3. The dual-processor device control method according to claim 2, further comprising, before the sending of the restarted pre-handshake to the arithmetic processor:

judging whether the operation processor is in a dormant state or not;

the sending of the restarted pre-handshake to the arithmetic processor is as follows: and if the operation processor is in a dormant state, sending a restarted preposed handshake to the operation processor.

4. The dual-processor device control method according to claim 3, further comprising, before said sending a restarted pre-handshake to said arithmetic processor:

and if the operation processor is not in the dormant state, directly acquiring the equipment operation data and sending the equipment operation data to the operation processor.

5. The dual-processor device control method according to claim 2, wherein the restart condition includes:

whether the turn-off time meets the preset turn-off duration or not; and/or the presence of a gas in the gas,

whether restart indication information is received.

6. The dual-processor device control method according to claim 5, further comprising:

after the shutdown operation is performed, a sleep state is entered.

7. The dual-processor device control method of claim 6, wherein prior to the entering the sleep state, the method further comprises: the equipment operating data during arc generation is frozen.

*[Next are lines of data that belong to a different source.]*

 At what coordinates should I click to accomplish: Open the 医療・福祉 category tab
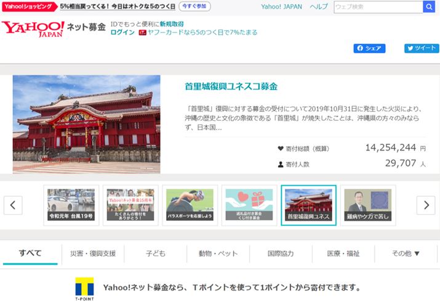(x=343, y=253)
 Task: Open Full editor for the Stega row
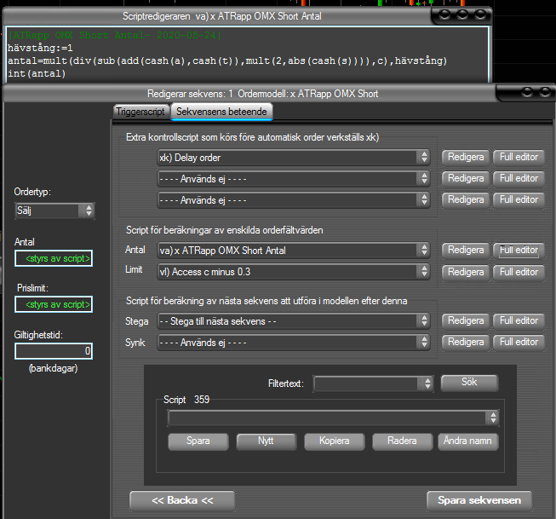pos(519,320)
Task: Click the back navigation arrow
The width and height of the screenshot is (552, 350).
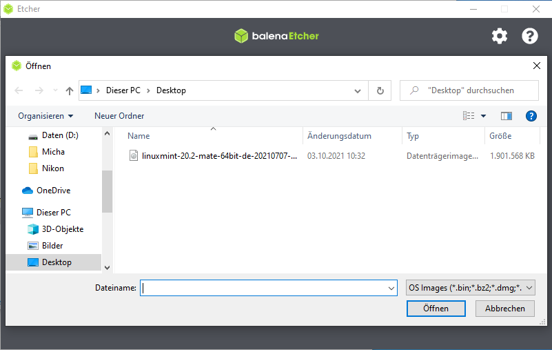Action: 19,90
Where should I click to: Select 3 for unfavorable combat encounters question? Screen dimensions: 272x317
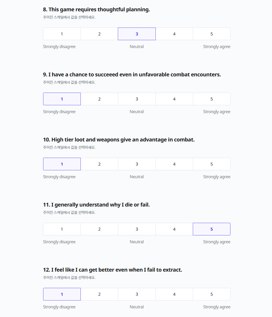pos(137,99)
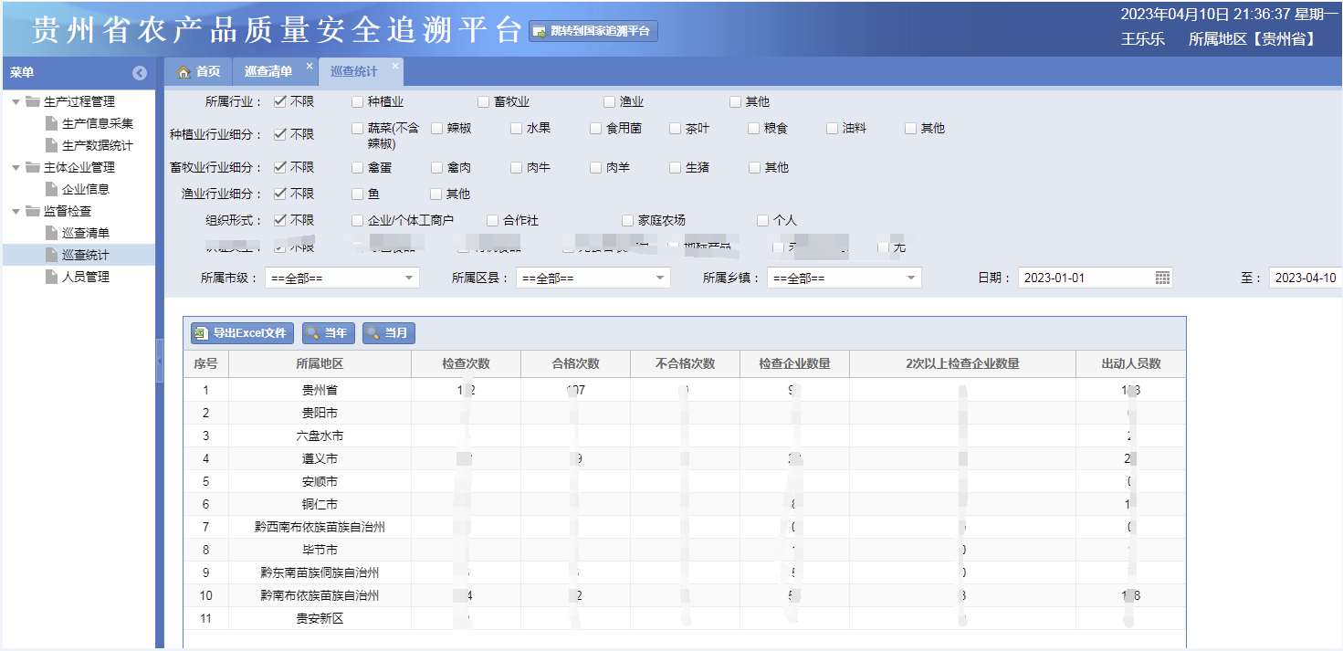Close the 巡查统计 tab
The width and height of the screenshot is (1343, 651).
[395, 66]
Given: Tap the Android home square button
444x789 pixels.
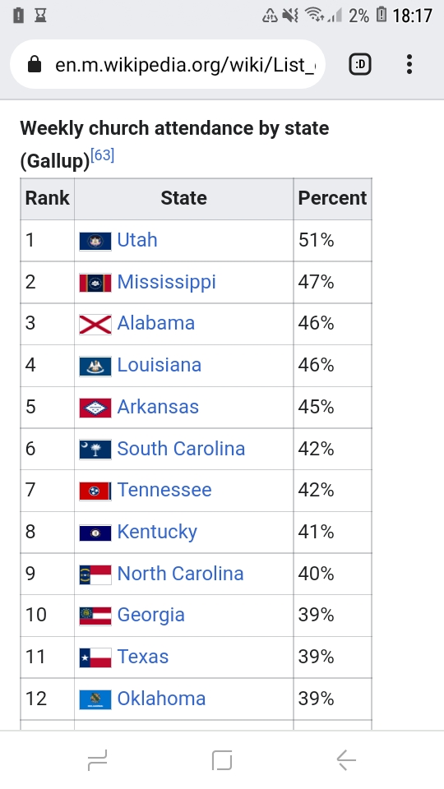Looking at the screenshot, I should (x=222, y=759).
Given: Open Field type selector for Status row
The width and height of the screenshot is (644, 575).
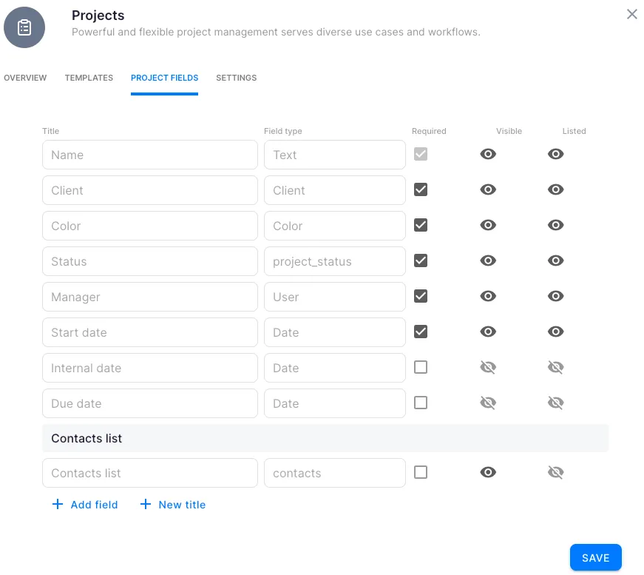Looking at the screenshot, I should [x=334, y=261].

8. A dual-processor apparatus control method, wherein the dual processor includes a control processor and an arithmetic processor, the method being implemented by the arithmetic processor, the method comprising:

receiving pre-turn-off output pre-handshake sent by the control processor;

and sending a stop operation notification to the control processor so that the control processor executes shutdown operation after receiving the stop operation notification.

9. The dual-processor device control method according to claim 8, further comprising:

receiving a restarted preposed handshake sent by the control processor;

completing recovery operation preparation according to the restarted preposed handshake;

sending a recovery confirmation message to the control processor so that the control processor can recover and acquire the equipment operation data according to the recovery confirmation message;

and receiving the equipment operation data sent by the control processor.

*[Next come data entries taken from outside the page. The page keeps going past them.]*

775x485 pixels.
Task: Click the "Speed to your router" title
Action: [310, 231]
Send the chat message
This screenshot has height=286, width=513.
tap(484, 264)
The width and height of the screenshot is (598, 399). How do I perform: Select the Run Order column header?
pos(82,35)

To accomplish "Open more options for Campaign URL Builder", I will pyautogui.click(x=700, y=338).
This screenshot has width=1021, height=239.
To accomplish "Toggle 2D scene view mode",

10. The dual-processor device control method according to claim 8 or 9, wherein after said sending a stop operation notification to said control processor, said method further comprises: entering a sleep state.

11. The dual-processor device control method of claim 10, wherein prior to the entering the sleep state, the method further comprises: the plant operating data during arc generation is frozen.

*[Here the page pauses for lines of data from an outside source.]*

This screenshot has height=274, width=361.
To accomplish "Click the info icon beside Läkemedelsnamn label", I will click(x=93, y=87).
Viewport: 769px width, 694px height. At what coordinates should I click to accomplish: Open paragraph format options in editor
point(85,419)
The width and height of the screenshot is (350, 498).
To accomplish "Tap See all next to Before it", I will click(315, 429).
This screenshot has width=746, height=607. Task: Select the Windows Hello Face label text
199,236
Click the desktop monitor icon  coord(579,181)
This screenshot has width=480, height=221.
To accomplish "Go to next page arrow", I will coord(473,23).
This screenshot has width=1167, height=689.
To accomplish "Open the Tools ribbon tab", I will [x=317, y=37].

12. A control processor for a dual processor device, comprising:

the pre-turn-off indicating module is used for sending pre-turn-off output pre-handshake to the operation processor when detecting that the electric arc occurs, so that the operation processor stops related operation according to the pre-turn-off output pre-handshake;

and the turn-off module is used for executing turn-off operation.

13. An arithmetic processor for a dual processor device, comprising:

14. A dual processor device comprising the control processor for a dual processor device of claim 12 and the operation processor for a dual processor device of claim 13.

15. A computer device, comprising: a processor, a memory and a bus, the memory storing machine-readable instructions executable by the processor, the processor and the memory communicating over the bus when a computer device is operating, the machine-readable instructions when executed by the processor performing the dual-processor device control method of any one of claims 1 to 11.

16. A computer-readable storage medium, having stored thereon a computer program which, when executed by a processor, performs a dual-processor device control method as claimed in any one of claims 1 to 11.